Exercise objective
Copy the material below line for line, reproducing every character without change.

Supplied entries
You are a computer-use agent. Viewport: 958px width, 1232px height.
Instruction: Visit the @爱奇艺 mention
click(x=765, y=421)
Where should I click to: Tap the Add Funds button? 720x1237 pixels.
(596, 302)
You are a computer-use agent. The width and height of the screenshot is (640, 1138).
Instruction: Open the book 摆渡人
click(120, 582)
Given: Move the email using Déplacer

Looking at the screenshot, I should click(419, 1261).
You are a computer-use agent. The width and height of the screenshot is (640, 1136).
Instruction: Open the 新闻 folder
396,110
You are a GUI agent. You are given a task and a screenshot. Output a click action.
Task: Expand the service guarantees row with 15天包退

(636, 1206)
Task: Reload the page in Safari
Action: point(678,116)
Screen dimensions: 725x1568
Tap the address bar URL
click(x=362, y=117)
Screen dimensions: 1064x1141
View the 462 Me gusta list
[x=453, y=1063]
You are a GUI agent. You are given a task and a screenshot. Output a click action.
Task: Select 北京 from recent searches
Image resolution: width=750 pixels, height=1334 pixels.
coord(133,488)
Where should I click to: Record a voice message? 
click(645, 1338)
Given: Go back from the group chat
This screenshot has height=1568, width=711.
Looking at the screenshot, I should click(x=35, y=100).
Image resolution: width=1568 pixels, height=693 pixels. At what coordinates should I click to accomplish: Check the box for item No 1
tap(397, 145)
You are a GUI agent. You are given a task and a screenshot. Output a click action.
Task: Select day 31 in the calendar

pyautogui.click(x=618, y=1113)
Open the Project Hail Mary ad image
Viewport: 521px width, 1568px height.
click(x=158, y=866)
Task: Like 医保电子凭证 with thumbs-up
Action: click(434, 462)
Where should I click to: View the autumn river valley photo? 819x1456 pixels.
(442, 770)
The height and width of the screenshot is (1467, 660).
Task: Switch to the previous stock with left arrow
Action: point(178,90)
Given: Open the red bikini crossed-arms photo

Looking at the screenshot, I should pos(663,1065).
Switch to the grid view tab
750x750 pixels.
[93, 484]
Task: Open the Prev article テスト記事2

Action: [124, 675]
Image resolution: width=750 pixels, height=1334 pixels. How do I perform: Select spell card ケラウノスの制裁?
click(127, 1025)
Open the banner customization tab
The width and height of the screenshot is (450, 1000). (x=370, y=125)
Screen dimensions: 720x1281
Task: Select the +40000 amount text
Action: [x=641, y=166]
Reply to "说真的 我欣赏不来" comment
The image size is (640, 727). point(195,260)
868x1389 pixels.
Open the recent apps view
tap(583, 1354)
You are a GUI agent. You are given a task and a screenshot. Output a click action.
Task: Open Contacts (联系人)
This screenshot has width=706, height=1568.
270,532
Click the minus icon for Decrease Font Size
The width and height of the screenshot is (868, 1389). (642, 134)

The completed task
You are a computer-use agent. Viewport: 958px width, 1232px height.
Instruction: Visit the @爱奇艺 mention
click(x=765, y=421)
Where should I click to: Tap the Add Funds button? 720x1237 pixels.
(596, 302)
You are a computer-use agent. The width and height of the screenshot is (640, 1138).
Instruction: Open the book 摆渡人
click(120, 582)
Given: Move the email using Déplacer

Looking at the screenshot, I should click(419, 1261).
You are a computer-use agent. The width and height of the screenshot is (640, 1136).
Instruction: Open the 新闻 folder
396,110
You are a GUI agent. You are given a task and a screenshot. Output a click action.
Task: Expand the service guarantees row with 15天包退

(636, 1206)
Task: Reload the page in Safari
Action: point(678,116)
Screen dimensions: 725x1568
Tap the address bar URL
click(x=362, y=117)
Screen dimensions: 1064x1141
View the 462 Me gusta list
[x=453, y=1063]
You are a GUI agent. You are given a task and a screenshot. Output a click action.
Task: Select 北京 from recent searches
Image resolution: width=750 pixels, height=1334 pixels.
coord(133,488)
Where should I click to: Record a voice message? 
click(645, 1338)
Given: Go back from the group chat
This screenshot has height=1568, width=711.
Looking at the screenshot, I should click(x=35, y=100).
Image resolution: width=1568 pixels, height=693 pixels. At what coordinates should I click to accomplish: Check the box for item No 1
tap(397, 145)
You are a GUI agent. You are given a task and a screenshot. Output a click action.
Task: Select day 31 in the calendar

pyautogui.click(x=618, y=1113)
Open the Project Hail Mary ad image
Viewport: 521px width, 1568px height.
click(x=158, y=866)
Task: Like 医保电子凭证 with thumbs-up
Action: click(434, 462)
Where should I click to: View the autumn river valley photo? 819x1456 pixels.
(442, 770)
The height and width of the screenshot is (1467, 660).
Task: Switch to the previous stock with left arrow
Action: point(178,90)
Given: Open the red bikini crossed-arms photo

Looking at the screenshot, I should pos(663,1065).
Switch to the grid view tab
750x750 pixels.
[93, 484]
Task: Open the Prev article テスト記事2

Action: [124, 675]
Image resolution: width=750 pixels, height=1334 pixels. How do I perform: Select spell card ケラウノスの制裁?
click(127, 1025)
Open the banner customization tab
The width and height of the screenshot is (450, 1000). (x=370, y=125)
Screen dimensions: 720x1281
Task: Select the +40000 amount text
Action: [x=641, y=166]
Reply to "说真的 我欣赏不来" comment
The image size is (640, 727). point(195,260)
868x1389 pixels.
Open the recent apps view
tap(583, 1354)
You are a GUI agent. You are given a task and a screenshot. Output a click action.
Task: Open Contacts (联系人)
This screenshot has width=706, height=1568.
270,532
Click the minus icon for Decrease Font Size
The width and height of the screenshot is (868, 1389). (642, 134)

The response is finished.